There can’t be a better mechanism to ensure way to ensure transparency in a democracy than a constitutionally-mandated role of the citizen as the watchdog.

The BBMP, meanwhile, grudgingly complied with the January 2013 court order. Members to the ward committees were appointed, but those could not work immediately since rules to make them functional were not framed. The Karnataka Municipal Corporations Draft Rules (Ward Committee) were finalised only in March 2014. It’s been just about a year, and things were just about beginning to fall in place when the state government, in its hurry to trifurcate the BBMP, dissolved the corporation.

The state government is yet to receive the final report of the three-member expert committee that was set up in September 2014 to look into the possible restructuring of the BBMP. Among the suggestions made by a number of institutions to this expert committee, two have laid considerable emphasis on the crucial role that ward committees have to play in urban governance—the Azim Premji University (APU) and CIVIC Bangalore (Citizens Voluntary Initiative for the City).

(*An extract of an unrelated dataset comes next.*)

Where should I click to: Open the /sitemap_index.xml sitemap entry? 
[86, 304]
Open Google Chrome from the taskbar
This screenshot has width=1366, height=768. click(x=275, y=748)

The APU remarked in its submission, “Since the problem with Bengaluru’s governance is in the way power is organised, we reject a restructuring of (the) BBMP based on purely administrative decentralization or a division of (the) BBMP within the current framework in which power is distributed. The underlying issue with a purely administrative decentralisation is the absence of any form of political accountability at the zonal or any other level to which administrative powers are proposed to be decentralised. If the problems faced by the peripheral areas are that of political distance from the centre, administrative restructuring is not likely to suffice.”

“The underlying problem with a division of BBMP not accompanied by political devolution or governance realignment is that it will merely result in the replication of problems currently faced by BBMP at a smaller scale. We are however not opposed to a division of BBMP if it also includes the rapid devolution of powers to the wards and the restructuring of governance structures that ensures the executive power of the mayor and the accountability of parastatal organs. Hence, having separate municipal corporations in place of the proposed zonal councils is a viable option if it is accompanied by political devolution and governance realignment in the manner we propose.”

CIVIC had specific suggestions. It argued that the current veto power of the councilor given to councilors on ward committees “should be removed as it makes the concept of people’s participation meaningless. This provision is not there in the laws of any other state.” The councilor can be allowed a casting vote when an equal number of votes are cast by ward committee members on any issue. CIVIC also called for ward committees to be asked to prepare a five-year ward vision plan for “economic development and social justice” as per a performance management system (PMS) based on human development and physical and social infrastructure outcomes at the ward level. “Targets need to be set and outcome indicators developed for measuring these. Monitoring and review need to be based on performance on those indicators,” the organisation suggested, among other things.

Any future split of the BBMP cannot afford to disregard the fact that it is not merely an issue of boundaries or population of Bengaluru – it is as much about institutional design and devolution of power, as is mandated by the Constitution of India.